At a kind of doff device of using by the taper cross winding bobbin of frictional transmission described in the patent DE-OS 24 58 853, its bobbin revolution is with the motion of traverse guide or its synchronous change in moment shift position, this moment is for the transmission bobbin, a plurality of such as using according to axially pressing the roller that length of bobbin distributes, they synchronously with the motion of traverse guide in succession by transmission, make yarn carry out winder with essentially identical speed.At these rollers of axially settling along the bobbin length of friction roller, be by one with horizontal thread-carrier bonded assembly and carry out transmission by the friction roll of bobbin axially reciprocating thus, a plurality of here friction rolls are again that by a machine or machine one side is driven off by shaft.
From what above-mentioned patent be can't see be, on the roller that could be distributed, by being equipped with the transmission position of corresponding clad regulation pointwise in the bobbin length of whole friction roller.Here may produce discontinuous change winding speed.Because each roller is asked by the crank motion of friction roll to connect transmission, and perhaps corresponding clad is not set.Therefore, under desirable tapered bobbin prerequisite, can bobbin vertically on a roller part, produce torsion.With whether to be equipped with clad irrelevant, be bound to occur torsion, this is because the width of frictional transmission parts is limited, two rollers can be forced to simultaneously transmission so.This torsion causes doff device proper high wear, also causes the yarn of the outside layer of bobbin package to sustain damage certainly.
If imperfect tapered bobbin from reality, the slight shape of a saddle, be that ratio excessive diameter in bobbin edge increases this groundwork open to suspicion, because have only several rollers when the shape of a saddle, normally exterior two rollers play the effect of transmission bobbin.When having the friction roller transmission of a pointwise transmission position, normally make to increase the bobbin diameter on the drive station slightly, thereby get rid of shape of a saddle influence by the improvement move angle.This is impossible in the suggestion of patent DE-OS 24 58 853 in principle, because its basic conception is axially to produce on the drive station that vertically moves of bobbin.
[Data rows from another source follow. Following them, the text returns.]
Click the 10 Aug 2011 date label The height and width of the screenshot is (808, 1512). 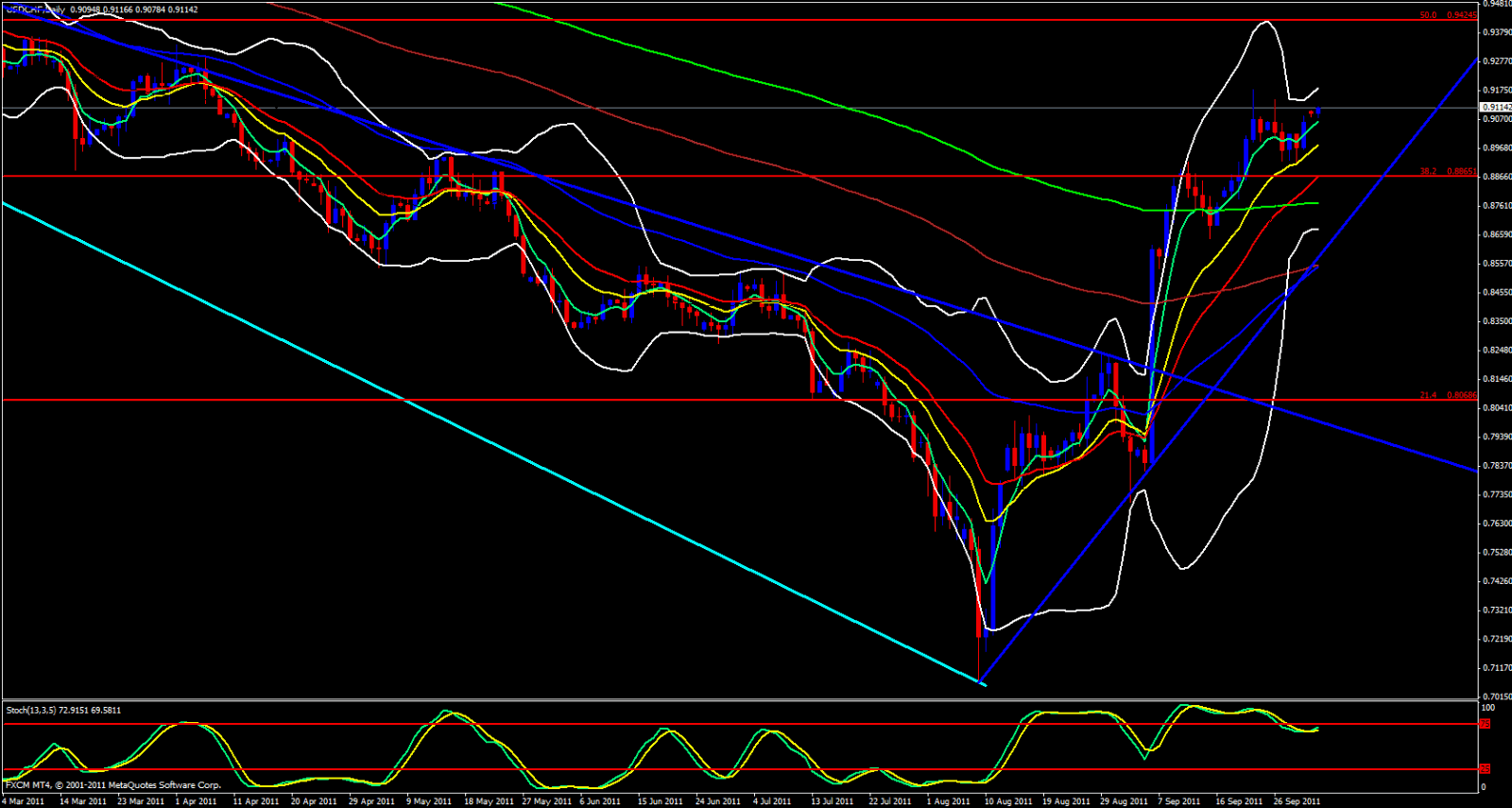point(1008,801)
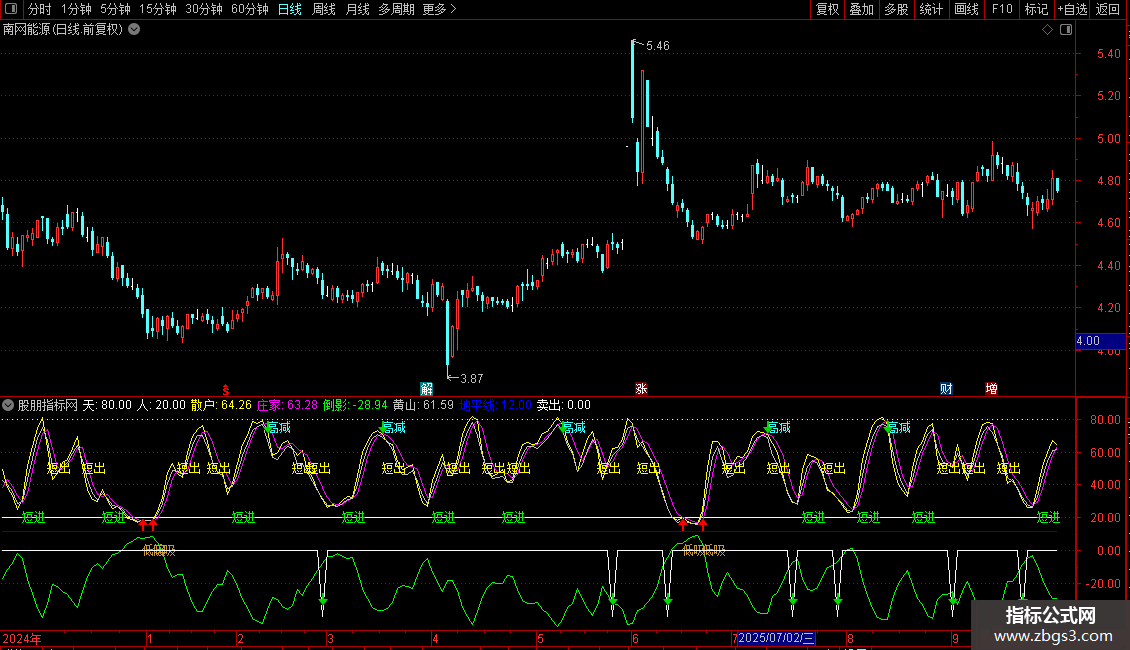The height and width of the screenshot is (650, 1130).
Task: Click the red '$' dividend marker
Action: point(227,388)
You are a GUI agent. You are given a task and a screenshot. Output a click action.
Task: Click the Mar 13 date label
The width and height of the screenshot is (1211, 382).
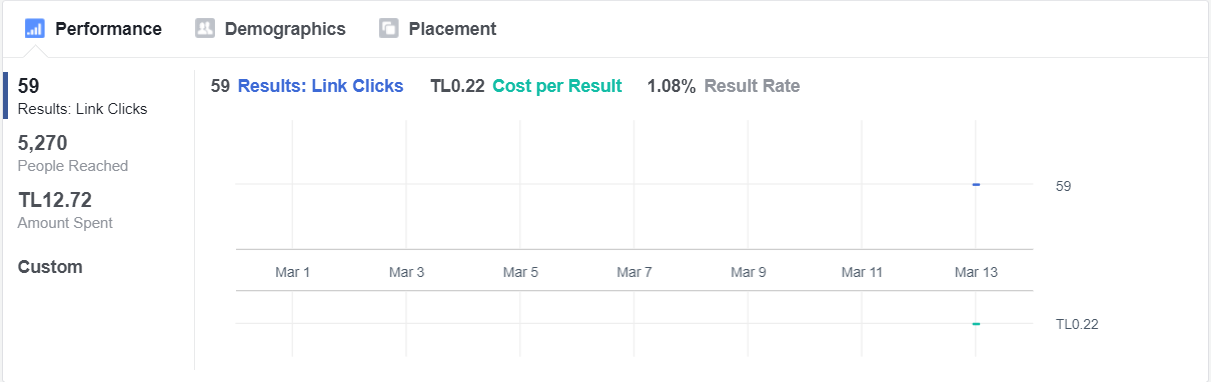pos(976,272)
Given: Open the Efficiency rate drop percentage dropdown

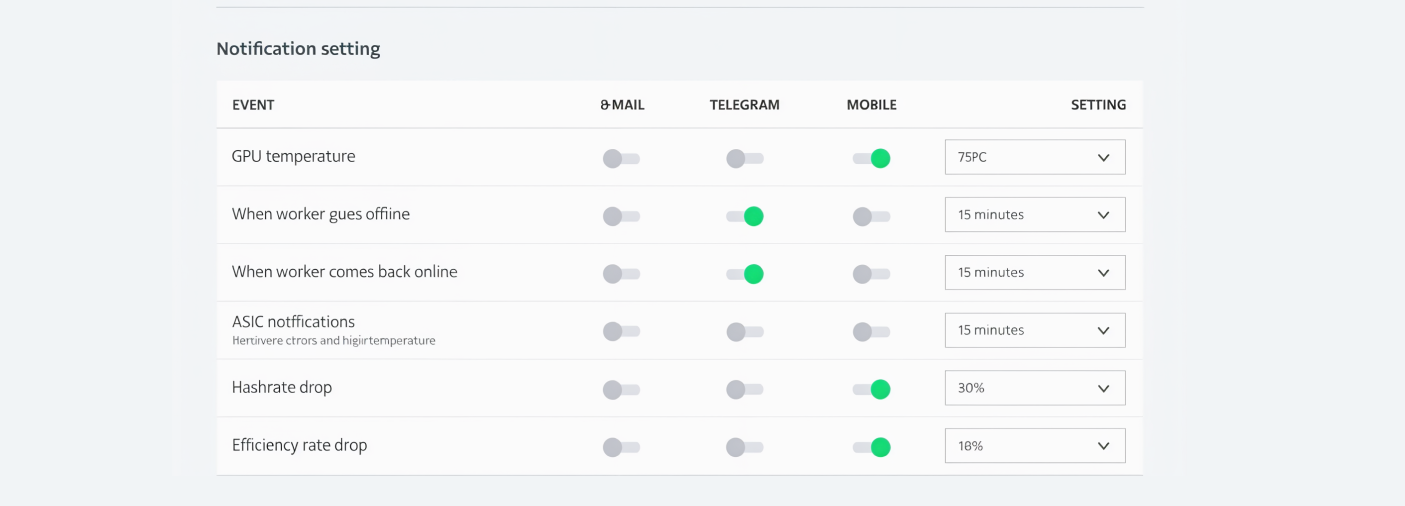Looking at the screenshot, I should pos(1034,446).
The bearing of a plurality of bearings of the roller that separates of friction roller and the thru shaft of bearing friction drive disk assembly-this axle is not only done a kind of moving movement but also do a kind of rotatablely moving, and is complicated on making thereby is expensive on cost.See that in principle the terms of settlement that this patent is introduced is problematic.
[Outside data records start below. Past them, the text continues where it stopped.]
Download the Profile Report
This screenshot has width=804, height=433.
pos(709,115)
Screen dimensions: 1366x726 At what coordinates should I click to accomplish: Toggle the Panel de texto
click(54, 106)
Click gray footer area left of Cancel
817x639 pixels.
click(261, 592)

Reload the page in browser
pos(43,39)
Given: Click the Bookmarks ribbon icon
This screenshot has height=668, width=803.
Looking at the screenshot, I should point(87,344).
Task of the present invention is to create a kind of process and a kind of device, can be with this in simple mode, promptly solve the problem that doff is occurred to the tapered bobbin with the constant speed delivered yarn or with constant speed output yarn.Here the winder process should be protected yarn as much as possible, promptly prevents torsion and yarn tension peak value.The textile technology characteristic, for example the yarn or the elongation of twisting thread should keep farthest constant in whole winder process, particularly do not rely on the shift position.Should cancel the mechanical type yarn receiver of common required usefulness.
According to the present invention, in order to solve this task, suggestion is used an independent motor to drive bobbin or is driven the friction roller of transmission bobbin, the revolution of motor is to be undertaken computer-controlled by a computing machine and control unit, promptly do corresponding change, make all to reach constant bobbin circumferential velocity in whole winder process on the winding position moment in each at that time according to traverse guide and bobbin diameter shift position separately.When traverse guide during, under constant circumferential velocity, also produce a constant winding speed as two velocity amplitude vectorial sums in common constant speed.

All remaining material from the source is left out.